When you need to use your computer as normal, you can just log onto your regular user profile and have all your stuff back. But when it's hooked up to a projector, we don't need to see your wife's picture behind the field of shortcut icons or that your McAfee is out of date or that your brother-in-law just sent you a funny email forward.

AND BACK UP YOUR SHIT. Put all your presentations (and the embedded files) on a thumb drive as a backup. If, for any reason, your computer doesn't want to play nice with the A/V equipment, or you spill your vodka on it at the bar the night before and fry the circuits, or you forget your power cable and it runs out of battery, you might be able to find another laptop to use if you have your presentations available on a flash drive of some sort.

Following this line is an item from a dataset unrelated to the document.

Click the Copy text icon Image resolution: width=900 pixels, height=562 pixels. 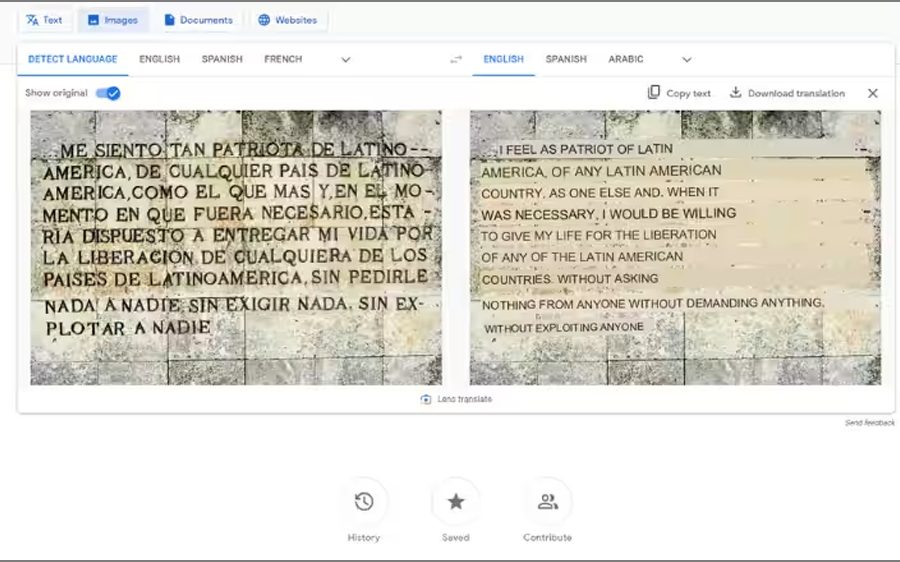pyautogui.click(x=654, y=93)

Create a PowerPoint Slideshow version of your presentation (as opposed to a full PowerPoint Presentation), whether you have Windows or you use Keynote. This embeds all your media better than the standard .pps file, and not everyone has a Mac that can run Keynote - you're much more likely to find a Windows machine and a PowerPoint Slideshow is self-contained so it can usually play even on Windows machines without PP installed (but you can't edit it).

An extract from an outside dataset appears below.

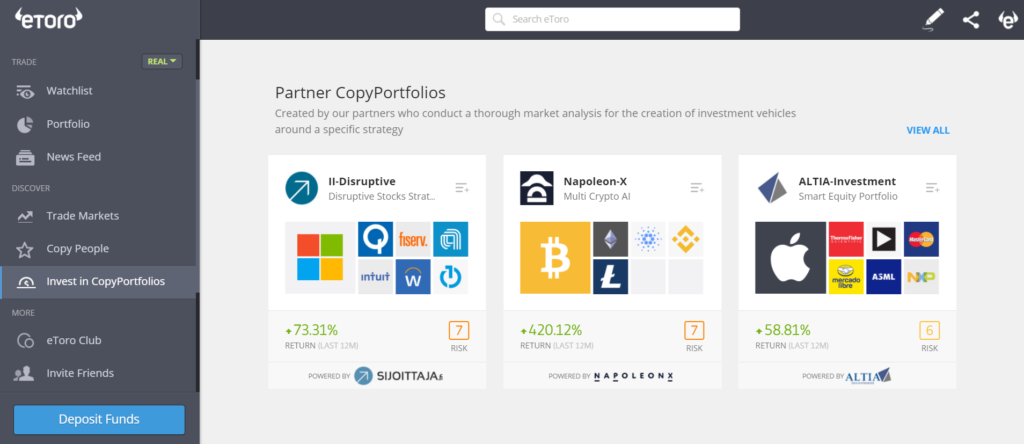
Task: Open the II-Disruptive portfolio title
Action: point(361,181)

Hook up your laptop to the projector in the room you'll be presenting in during a meal break or at the end of the day BEFORE your presentation, to make sure that everything works and everything talks to each other. As a professional PowerPoint operator*, the single biggest problem with slideshows is not testing beforehand. Almost everything can be fixed if you test it out ahead of time. But 3 minutes before your room is supposed to go is too late to troubleshoot bad cables or weird laptop settings. If it doesn't work at that time, then you're doing your presentation without your slideshow.

For even more tips on how to present, visit https://sites.google.com/site/polymediaassociation/trainingpresentations

*For those who don't know, I am actually a professional PowerPoint Operator.  Yes, they have those, and yes, they pay me very good money to fix all the presenter fuckups.  I get called in only for the very big shows, we're talking like Microsoft big - the kinds of shows where presenters are not some no-name monotone guy standing behind a podium in a dinky meeting room; the kinds of shows where the presenters are professional and have teleprompters and a team of 11-20 video professionals behind the scenes making everything look good.

Here's a secret about those shows - the presenter doesn't drive their own slideshows.  They're holding a clicker, but the clicker just flashes a big green arrow at someone like me backstage and *I'm* the one who drives the deck.  And I'm usually back there with 3 or more computers working in a team with professionally produced video and audio on seperate machines.  I sit through hours of tech rehearsals going back and forth through the slideshows to make sure that every slide works as intended and that every cue is hit when it's supposed to be hit, and when it doesn't work, I'm there for hours after the presenter has gone to the bar to schmooze, working on their slideshow to get it to work.  If you're reading my blog for advice, then you're probably not speaking at a show big enough to afford someone like me.  So take tips from a professional in the business and make your presentations look like you're speaking at a show big enough to afford me.